Word and element locating data
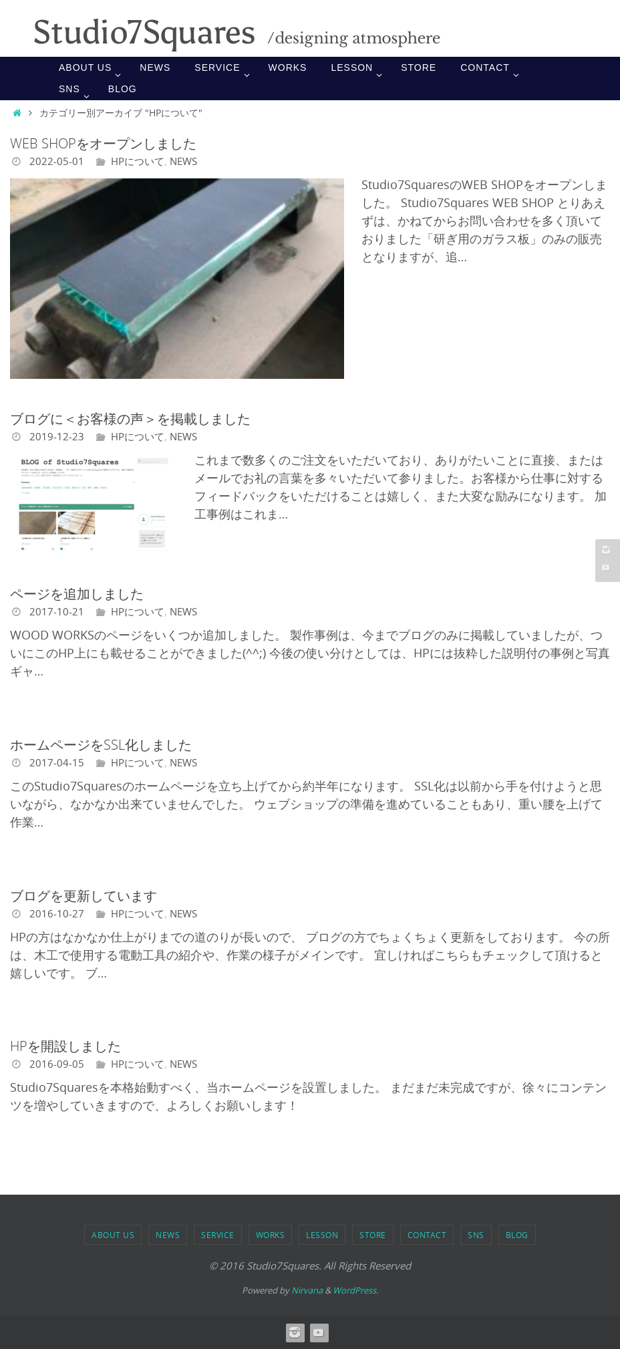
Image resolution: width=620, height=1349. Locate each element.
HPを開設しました (65, 1046)
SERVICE (218, 1234)
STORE (372, 1234)
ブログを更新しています (83, 896)
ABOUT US (113, 1234)
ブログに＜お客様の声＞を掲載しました (130, 419)
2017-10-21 (56, 611)
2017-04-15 (56, 762)
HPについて (139, 161)
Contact (427, 1234)
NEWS (189, 161)
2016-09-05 (56, 1063)
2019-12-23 (56, 436)
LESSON (322, 1234)
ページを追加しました (77, 594)
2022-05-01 (56, 161)
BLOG (517, 1234)
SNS (476, 1234)
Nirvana (307, 1290)
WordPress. (355, 1290)
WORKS (270, 1234)
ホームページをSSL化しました (101, 745)
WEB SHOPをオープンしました (103, 143)
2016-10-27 (56, 913)
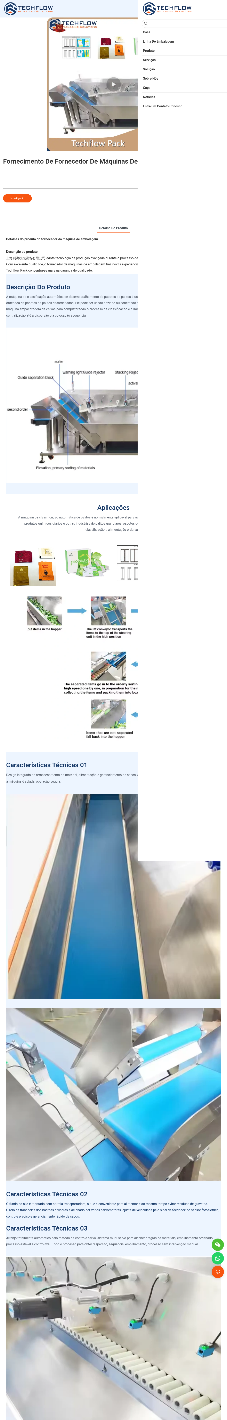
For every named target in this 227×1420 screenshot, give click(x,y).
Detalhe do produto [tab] (113, 228)
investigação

## Goal of the exercise
Copy out, word for word, the records from the line holding "2016-10-27 (56, 913)" through the end of the records, both ends included. Leave the pictures out of your answer.

## Response
2016-10-27 (56, 913)
For every named target in this 227×1420 screenshot, give click(x,y).
Detalhe do produto [tab] (113, 228)
investigação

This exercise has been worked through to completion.